The Page Turner () is a 2006 French film directed by Denis Dercourt. It was screened in the Un Certain Regard section at the 2006 Cannes Film Festival.

Plot

A young girl, Mélanie Prouvost, aspires to be a pianist and auditions in front of famous pianist Ariane Fouchécourt for a place at a conservatoire. Ariane signs an autograph for an admirer during the recital, distracting Mélanie and affecting her performance. She leaves the audition with her mother, heartbroken.

Some years later Mélanie, having studied hard, finds a work experience placement at a solicitors. Perhaps coincidentally we find the husband of the famous pianist for whom she previously auditioned. The story develops as the young woman ingratiates herself into the life of the family, becoming a holiday carer for the young son who the family hopes will follow in the footsteps of the mother as a famous pianist.
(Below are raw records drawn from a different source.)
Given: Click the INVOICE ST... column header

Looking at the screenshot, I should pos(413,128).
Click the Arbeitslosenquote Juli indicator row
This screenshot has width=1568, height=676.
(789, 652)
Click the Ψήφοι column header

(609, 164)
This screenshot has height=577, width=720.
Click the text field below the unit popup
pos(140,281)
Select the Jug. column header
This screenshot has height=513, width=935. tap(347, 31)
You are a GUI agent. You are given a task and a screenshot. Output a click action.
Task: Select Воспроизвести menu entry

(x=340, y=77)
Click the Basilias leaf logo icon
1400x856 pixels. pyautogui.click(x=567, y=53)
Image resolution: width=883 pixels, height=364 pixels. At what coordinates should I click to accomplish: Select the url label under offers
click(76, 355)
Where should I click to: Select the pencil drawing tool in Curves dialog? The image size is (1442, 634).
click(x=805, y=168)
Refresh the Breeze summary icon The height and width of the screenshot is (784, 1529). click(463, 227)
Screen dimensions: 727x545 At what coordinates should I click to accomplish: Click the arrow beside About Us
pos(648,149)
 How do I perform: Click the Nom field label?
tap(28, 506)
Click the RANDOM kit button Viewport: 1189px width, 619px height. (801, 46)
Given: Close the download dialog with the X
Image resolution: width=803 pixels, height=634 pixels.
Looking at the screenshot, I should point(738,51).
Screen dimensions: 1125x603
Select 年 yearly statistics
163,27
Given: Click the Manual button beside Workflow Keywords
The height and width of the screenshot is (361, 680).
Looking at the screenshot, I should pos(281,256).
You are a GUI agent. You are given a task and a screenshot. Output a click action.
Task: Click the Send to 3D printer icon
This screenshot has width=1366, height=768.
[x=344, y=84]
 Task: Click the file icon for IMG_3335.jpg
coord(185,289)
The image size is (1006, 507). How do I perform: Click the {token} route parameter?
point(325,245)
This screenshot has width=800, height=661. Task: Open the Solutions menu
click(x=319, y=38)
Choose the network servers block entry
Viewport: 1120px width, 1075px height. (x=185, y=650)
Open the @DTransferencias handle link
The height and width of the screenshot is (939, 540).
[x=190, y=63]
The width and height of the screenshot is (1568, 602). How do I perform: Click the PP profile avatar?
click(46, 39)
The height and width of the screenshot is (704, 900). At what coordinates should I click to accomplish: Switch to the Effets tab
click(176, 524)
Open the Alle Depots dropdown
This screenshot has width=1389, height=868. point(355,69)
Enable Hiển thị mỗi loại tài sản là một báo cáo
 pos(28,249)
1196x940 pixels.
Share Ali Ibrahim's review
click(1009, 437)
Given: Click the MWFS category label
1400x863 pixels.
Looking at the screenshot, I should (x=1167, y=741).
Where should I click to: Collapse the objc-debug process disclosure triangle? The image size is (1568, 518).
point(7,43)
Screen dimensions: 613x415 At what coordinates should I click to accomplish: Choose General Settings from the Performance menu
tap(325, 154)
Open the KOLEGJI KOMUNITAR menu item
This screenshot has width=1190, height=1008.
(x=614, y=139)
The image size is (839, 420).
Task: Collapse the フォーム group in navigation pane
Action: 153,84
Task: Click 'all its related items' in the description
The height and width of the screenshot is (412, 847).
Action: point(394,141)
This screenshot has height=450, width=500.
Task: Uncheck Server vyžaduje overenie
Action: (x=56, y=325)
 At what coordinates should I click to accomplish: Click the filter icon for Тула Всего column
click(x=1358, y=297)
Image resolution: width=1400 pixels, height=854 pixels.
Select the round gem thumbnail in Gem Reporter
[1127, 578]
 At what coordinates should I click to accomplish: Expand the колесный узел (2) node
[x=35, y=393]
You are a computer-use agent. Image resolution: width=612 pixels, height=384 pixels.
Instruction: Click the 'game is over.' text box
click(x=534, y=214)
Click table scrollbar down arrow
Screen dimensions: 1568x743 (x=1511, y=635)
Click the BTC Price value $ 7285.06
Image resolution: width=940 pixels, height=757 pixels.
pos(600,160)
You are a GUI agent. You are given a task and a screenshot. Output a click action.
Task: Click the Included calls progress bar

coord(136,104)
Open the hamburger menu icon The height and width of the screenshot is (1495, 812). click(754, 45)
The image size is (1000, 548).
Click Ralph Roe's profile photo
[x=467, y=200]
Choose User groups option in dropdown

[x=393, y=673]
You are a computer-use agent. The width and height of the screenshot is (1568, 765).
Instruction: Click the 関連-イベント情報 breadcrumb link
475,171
Befriending the boy, Melanie encourages him to prepare a full piano recital performance for the father's return to the family home after a business trip. She also manages to become indispensable to Ariane, both practically and emotionally. Melanie's perfectly timed page turning, combined with her composure and apparent empathy, enable Ariane to recover a confidence in performance that she thought she had lost after a traumatic car crash.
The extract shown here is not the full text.